DATASET RECORDS:
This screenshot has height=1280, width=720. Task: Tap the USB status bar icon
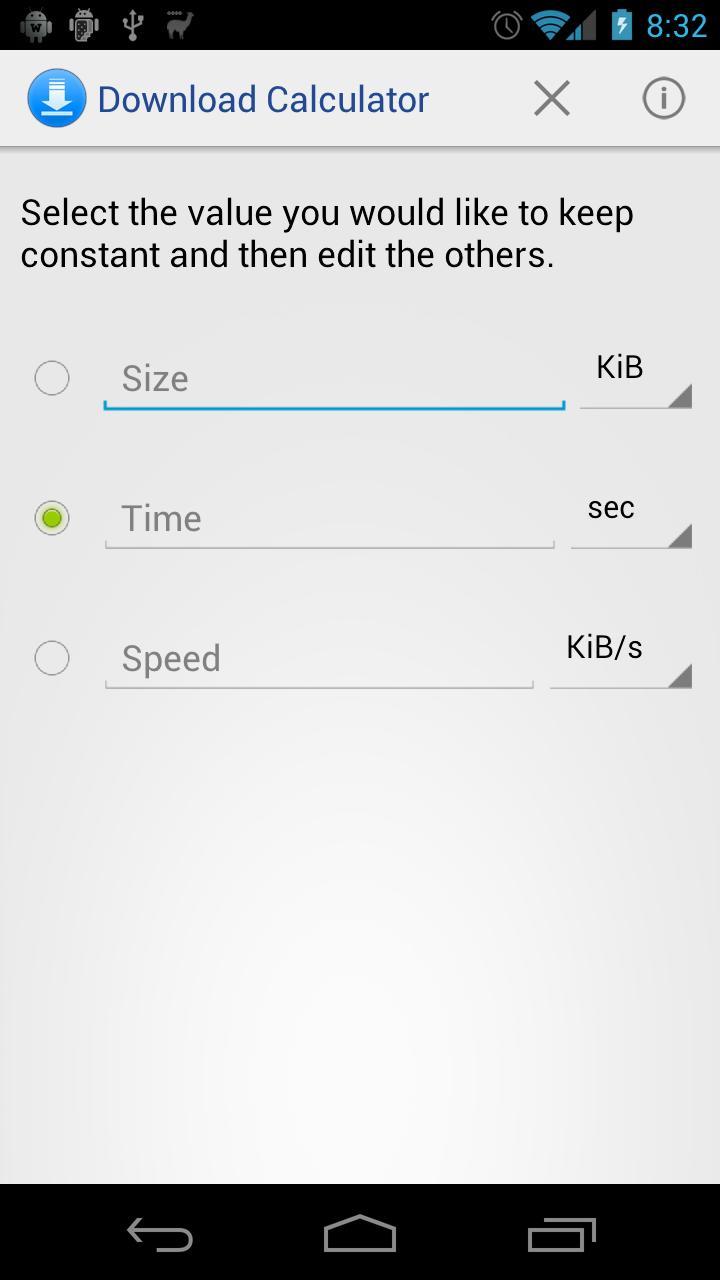click(x=132, y=25)
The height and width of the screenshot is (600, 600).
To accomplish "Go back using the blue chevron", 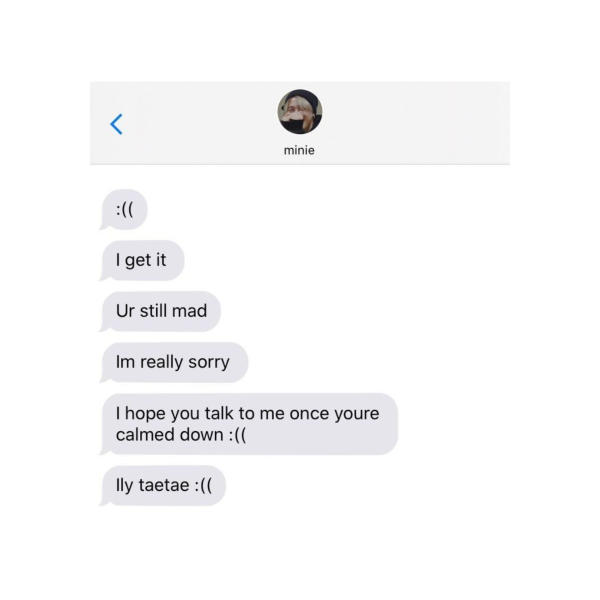I will (116, 124).
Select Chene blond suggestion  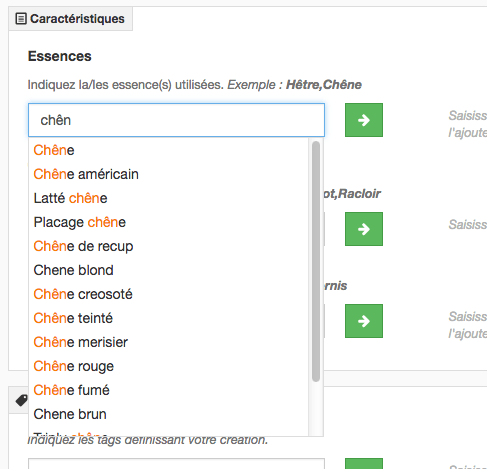[x=169, y=270]
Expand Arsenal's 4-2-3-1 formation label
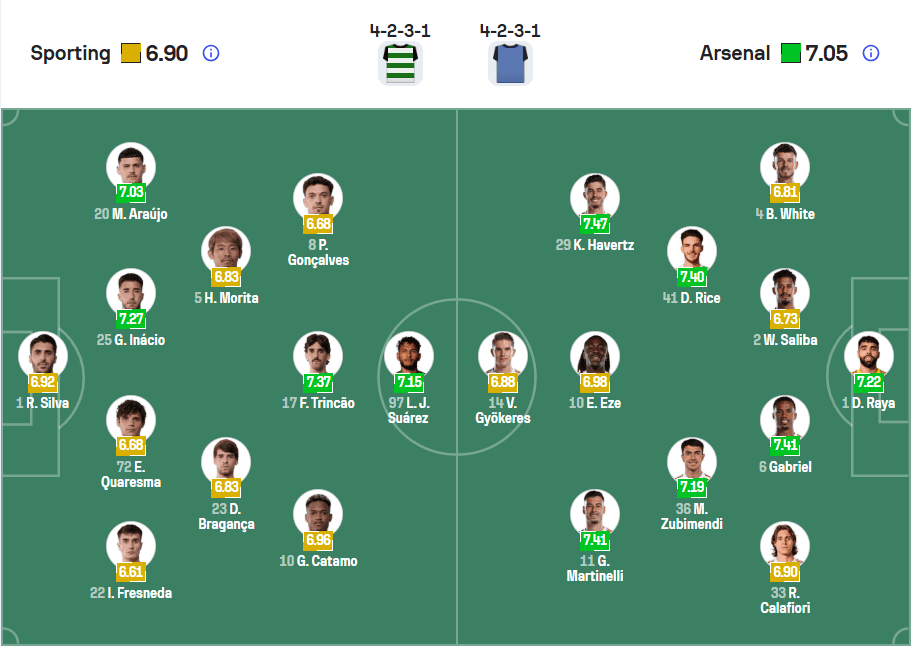The width and height of the screenshot is (911, 646). [510, 31]
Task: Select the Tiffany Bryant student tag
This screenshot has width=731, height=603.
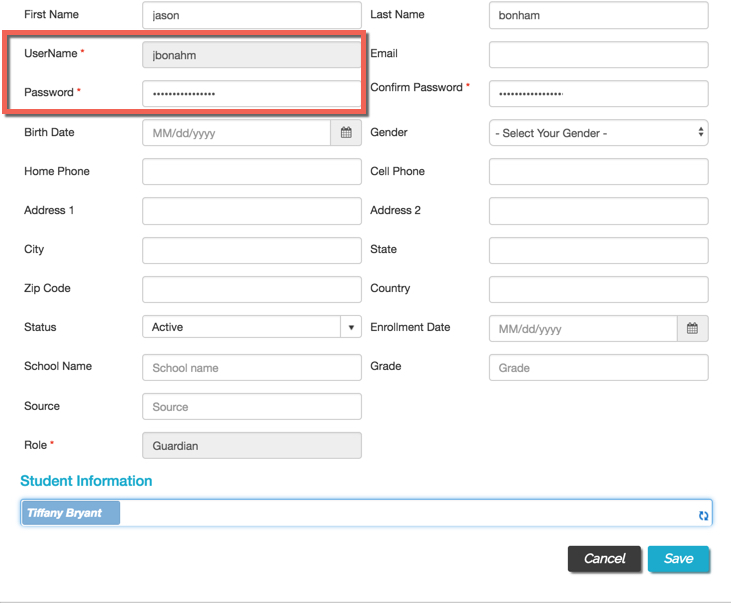Action: coord(71,513)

WHAT TO WORK ON: Output exactly, and only, the lines running from the line containing "Task: Select the Tiffany Bryant student tag" to the last line of the entries above, omitting the pictures.

TASK RESPONSE:
Task: Select the Tiffany Bryant student tag
This screenshot has width=731, height=603.
Action: coord(71,513)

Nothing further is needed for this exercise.